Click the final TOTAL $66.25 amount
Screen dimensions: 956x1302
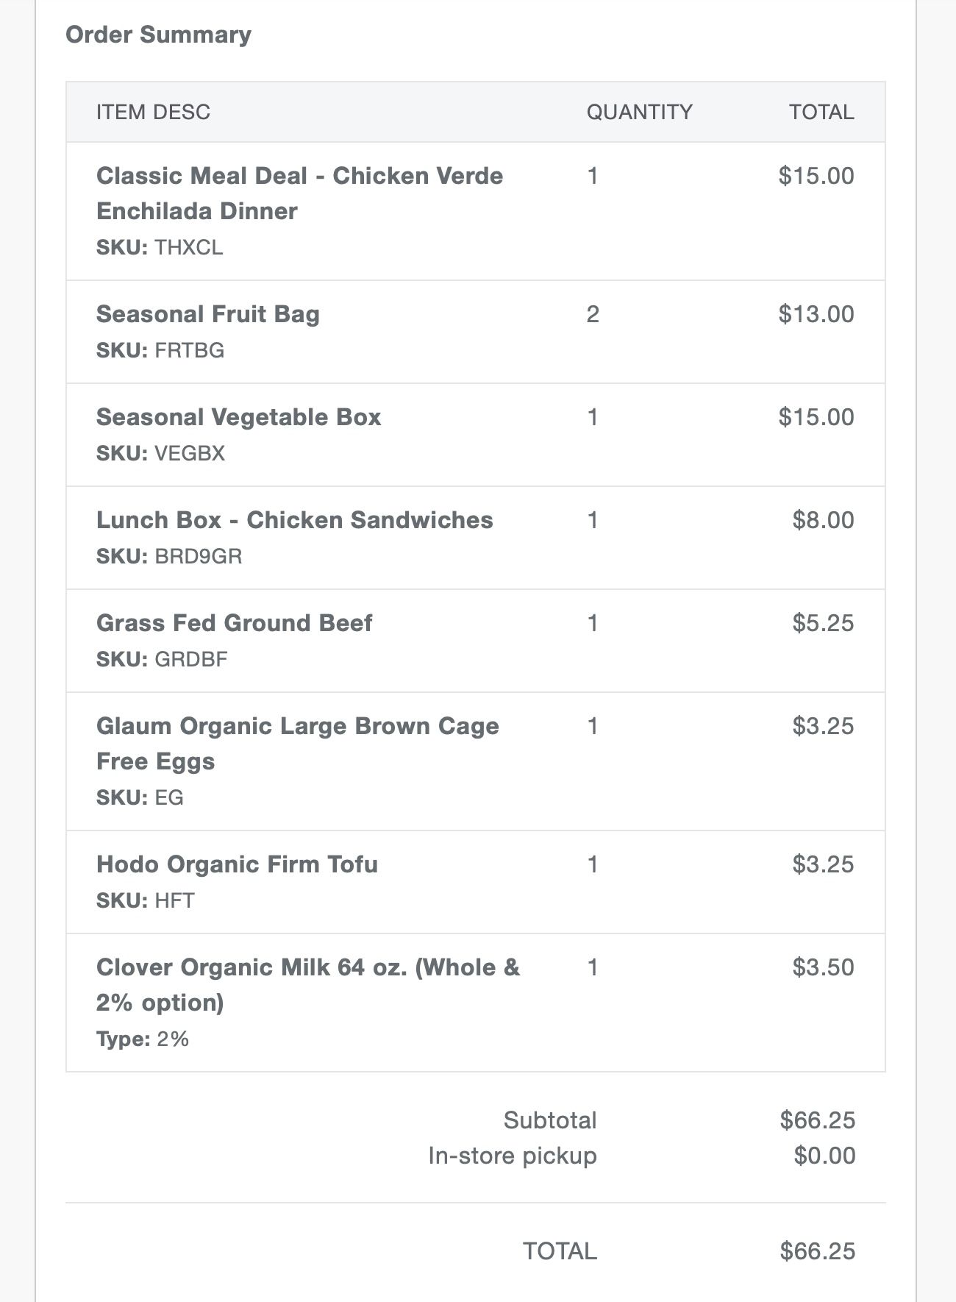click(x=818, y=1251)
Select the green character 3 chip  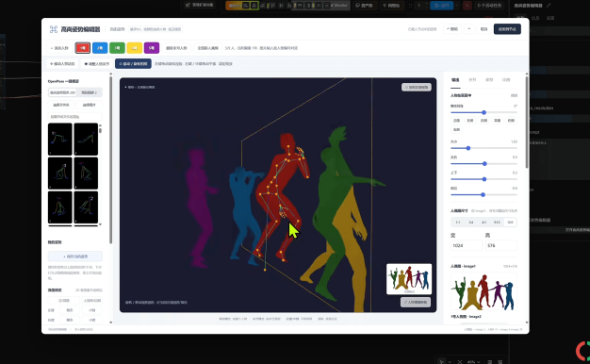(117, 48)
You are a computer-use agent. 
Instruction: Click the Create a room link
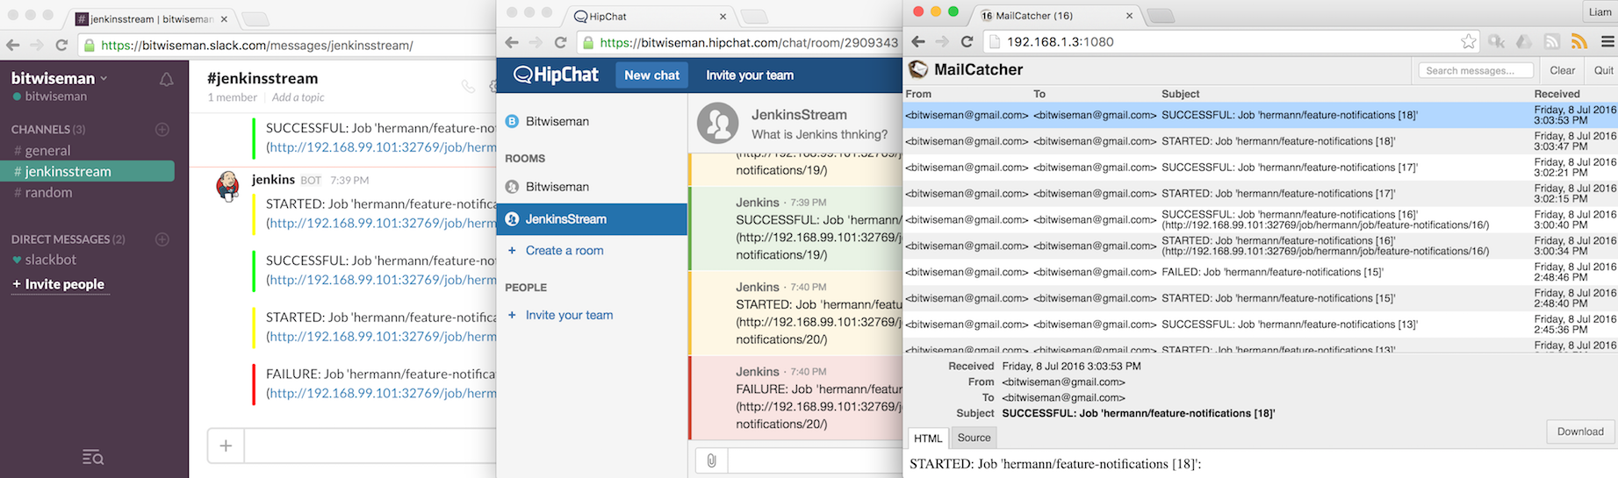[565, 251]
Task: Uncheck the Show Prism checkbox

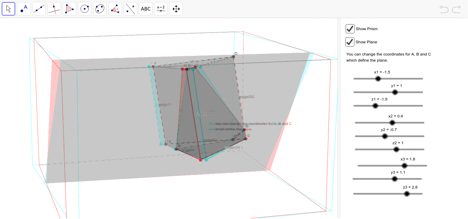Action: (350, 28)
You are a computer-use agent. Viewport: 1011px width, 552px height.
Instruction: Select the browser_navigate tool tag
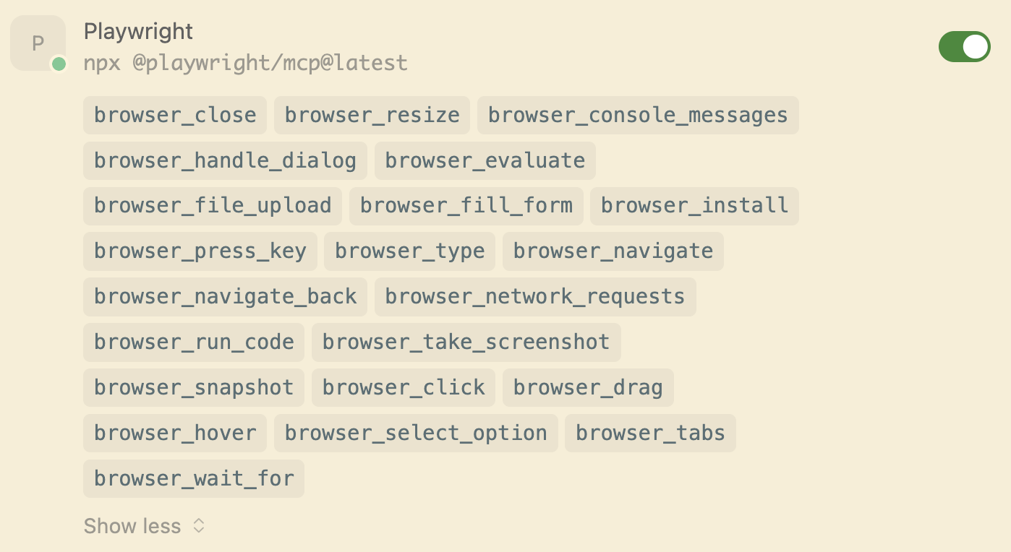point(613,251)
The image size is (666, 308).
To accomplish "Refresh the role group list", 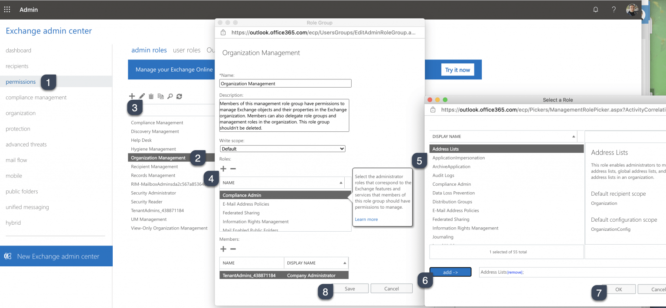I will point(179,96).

============

• What you will do: In the data above, how many lines hold the word "agent"? Give only the number.

• Solution below: 2